__EXERCISE AIM__.
Look below for the line containing "Nuevos racionamientos de"; from there through the line containing "[Youtube] (75, 2567)", both lines included, please set down each line exactly and nothing else.

(EXERCISE INPUTS)

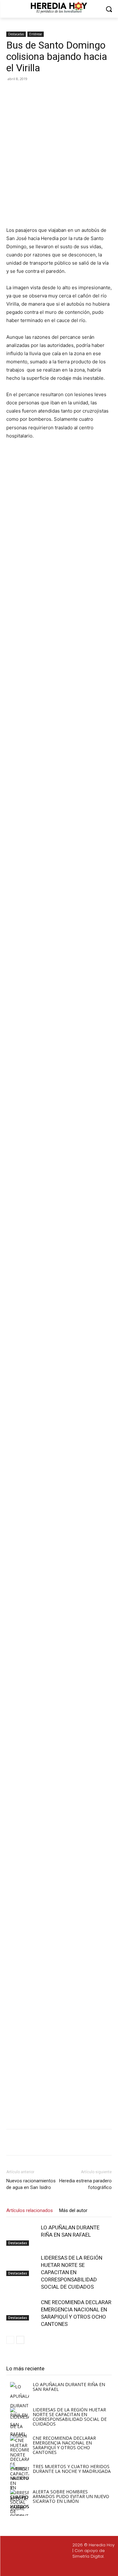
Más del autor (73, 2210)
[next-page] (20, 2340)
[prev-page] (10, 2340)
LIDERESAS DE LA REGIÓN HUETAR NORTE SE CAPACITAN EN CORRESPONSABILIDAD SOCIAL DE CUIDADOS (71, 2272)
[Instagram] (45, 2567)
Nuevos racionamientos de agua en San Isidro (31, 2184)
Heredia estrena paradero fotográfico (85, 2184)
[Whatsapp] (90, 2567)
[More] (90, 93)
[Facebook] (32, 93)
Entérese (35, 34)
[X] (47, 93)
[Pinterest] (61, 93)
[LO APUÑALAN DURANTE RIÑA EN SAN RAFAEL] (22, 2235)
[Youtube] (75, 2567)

(End EXERCISE INPUTS)
(EXERCISE INPUTS)

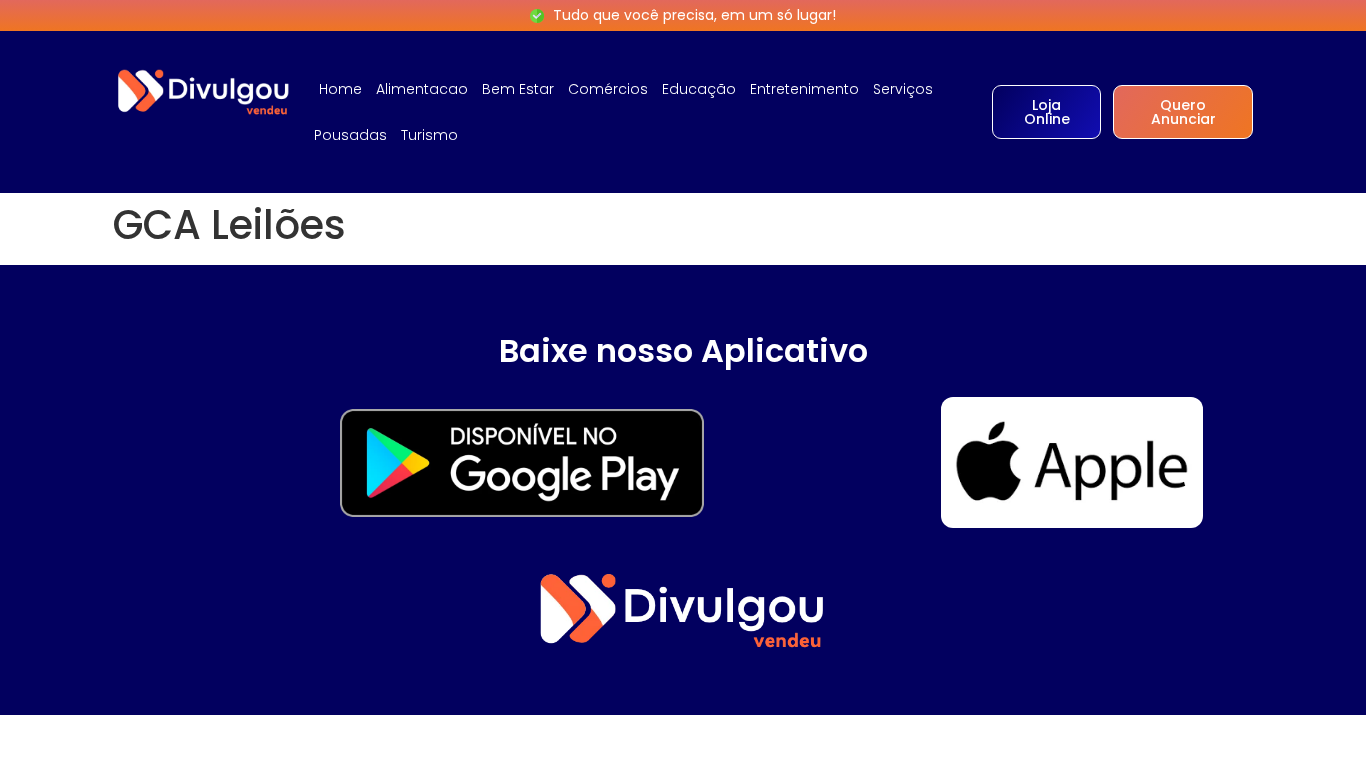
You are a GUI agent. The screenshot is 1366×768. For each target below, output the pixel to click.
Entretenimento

(End EXERCISE INPUTS)

__REPLY TO THE EXERCISE__.
Nuevos racionamientos de agua en San Isidro (31, 2184)
Heredia estrena paradero fotográfico (85, 2184)
[Whatsapp] (90, 2567)
[More] (90, 93)
[Facebook] (32, 93)
Entérese (35, 34)
[X] (47, 93)
[Pinterest] (61, 93)
[LO APUÑALAN DURANTE RIÑA EN SAN RAFAEL] (22, 2235)
[Youtube] (75, 2567)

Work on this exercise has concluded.